The court upheld the majority of clerk's award, noting that "in cases of this complexity, electronic discovery saves costs overall by allowing discovery to be conducted in an efficient and cost-effective manner." Allowable costs included: the creation of a litigation database, storage of data, imaging of hard drives, keyword searches, privilege screen searches, deduplication, data recovery, data extraction, data processing, running documents through an optical character recognition (OCR) program, creating load files, creating production CDs and DVDs, and the technical support required to complete these tasks. This is a formidable list of allowable costs. The court reduced the costs submitted for scanning documents since there was no valid reason that all documents needed to be scanned in color. The court denied the costs for the use of clustering software, for converting documents from TIFF into PDF format, finding such costs were incurred for solely for the convenience of counsel,, since the parties had agreed to production in TIFF, PDF, or native format, document branding and Bates labeling. This case lays out a fairly comprehensive list of what the courts are beginning to delineate as reasonable recoverable costs.
Some Preliminary Conclusions
• Since there is a strong presumption in favor of awarding costs to the prevailing party, and argument to refute those costs must be extremely strong and well documented.
• All parties engaged in litigation should be prepared to pay an opponent’s EDiscovery costs (at least a substantial portion), if you receive a negative ruling.
• Attorneys and clients need to include an estimate of these costs during their Early Case Assessment meetings where discussions focus on the costs and benefits of litigating a claim.
• Discovery requests should be crafted conservatively, with a focus on the key information needed, rather than broad-based data gathering.
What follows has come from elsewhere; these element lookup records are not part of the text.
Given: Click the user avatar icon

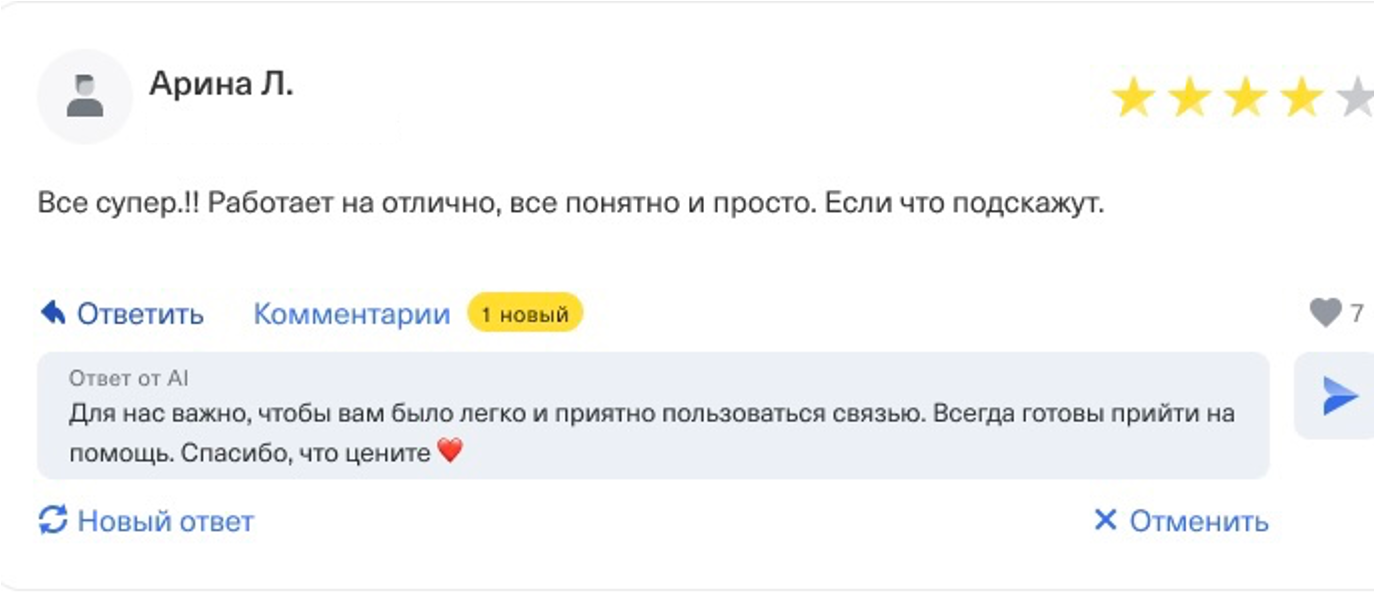Looking at the screenshot, I should (x=85, y=97).

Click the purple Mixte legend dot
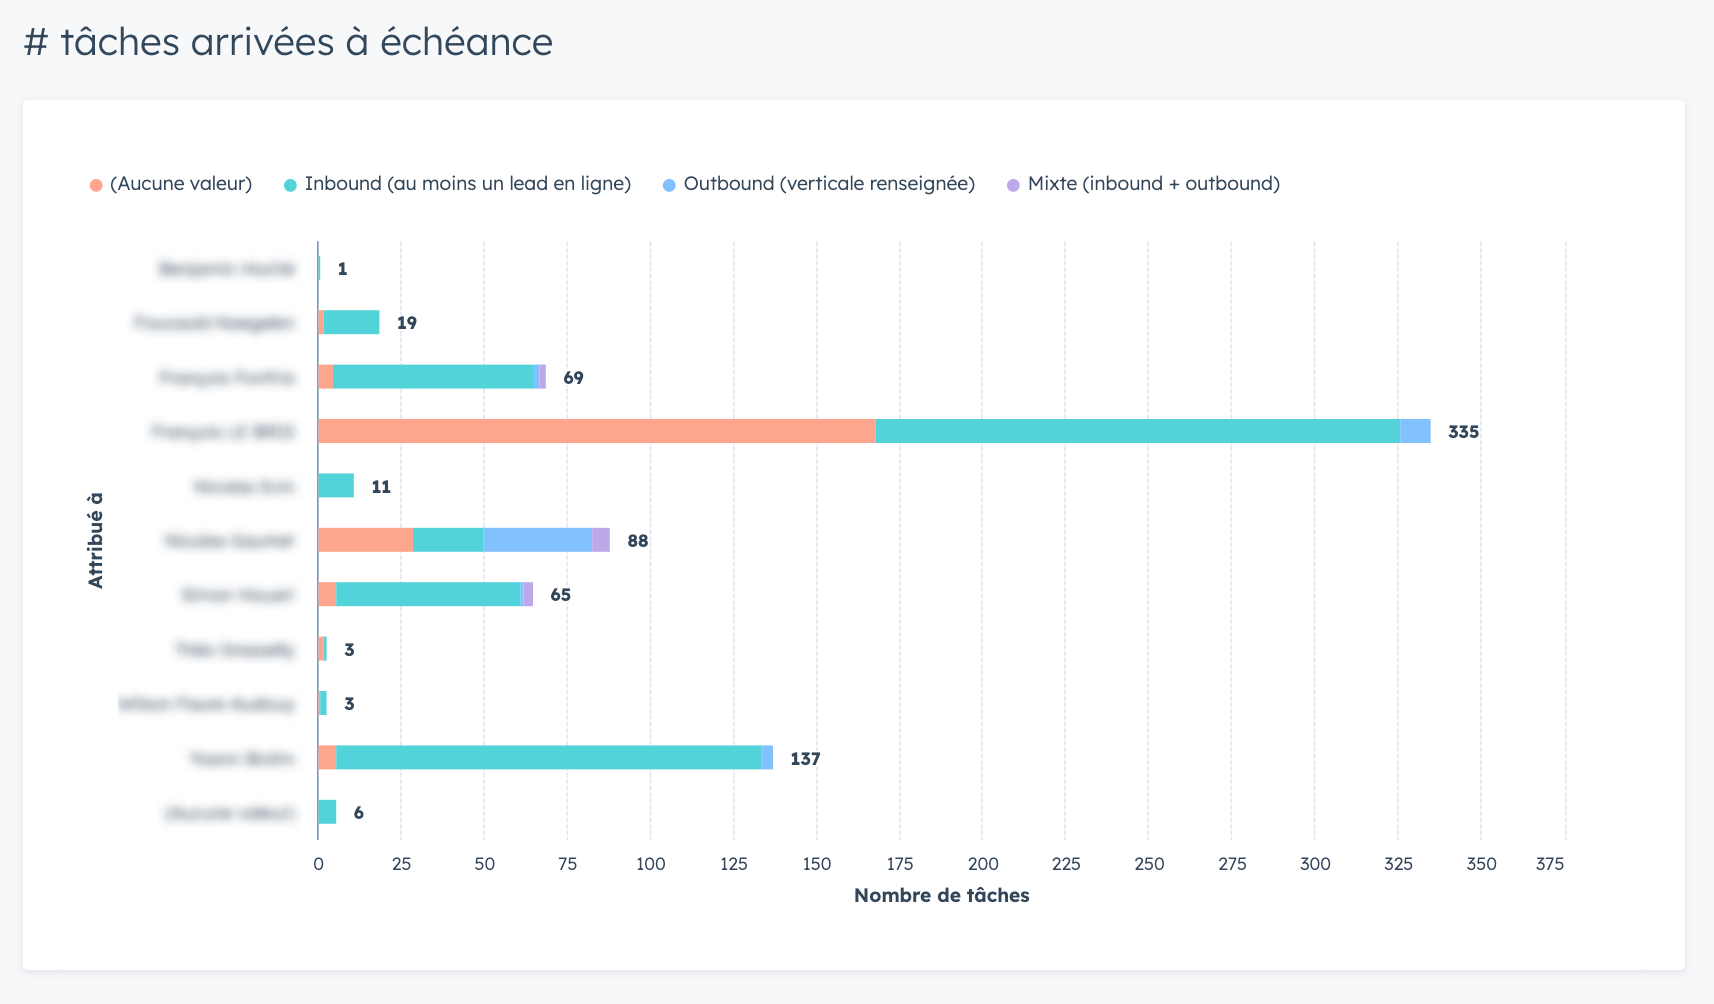(1013, 185)
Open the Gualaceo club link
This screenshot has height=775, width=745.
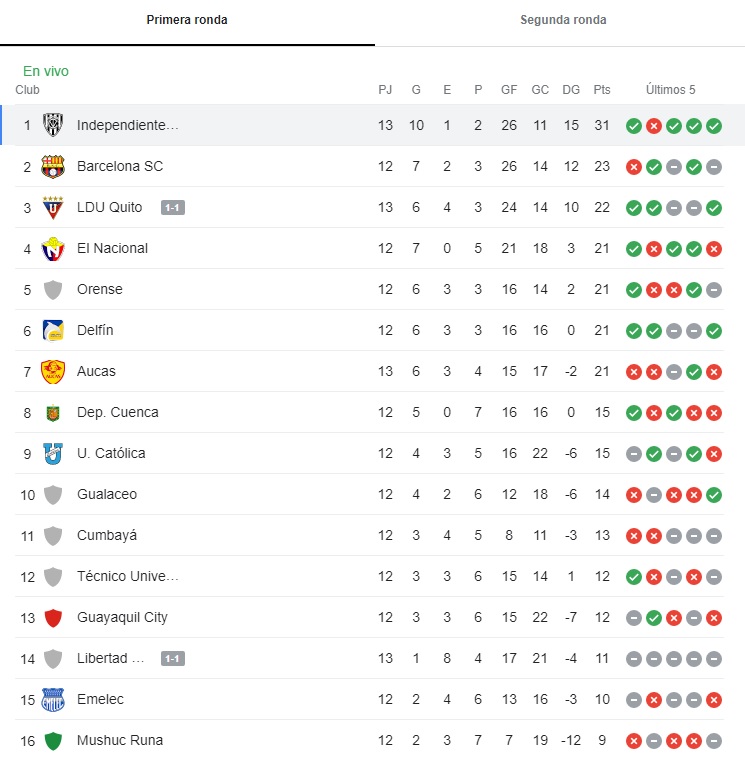coord(107,495)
• Whenever possible, negotiated a joint EDiscovery plan that limits the data gathered by:
o restricting custodians
o shortening time frames
o developing joint search term lists
o developing data filtering and sampling parameters.
• If a cost sharing agreement is reached, make sure that it is detailed and that both sides understand the commitments made under the agreement. If there is a possibility a party may seek costs for a shared hosted review database, a clause should be put into the agreement about cost-shifting for a prevailing party. The time to raise this issue is during a Rule 26(f) meet and confer meeting, not after the litigation ahs concluded.. As always, the devil is in the details and if it is not written down, it is highly unlikely that it will be remembered the same way by opposing parties.
• Perhaps most importantly, counsel needs to keep accurate records on the costs involved in each step of the EDiscovery process. When and if the Court requests details on your costs, you need to be prepared to provide them.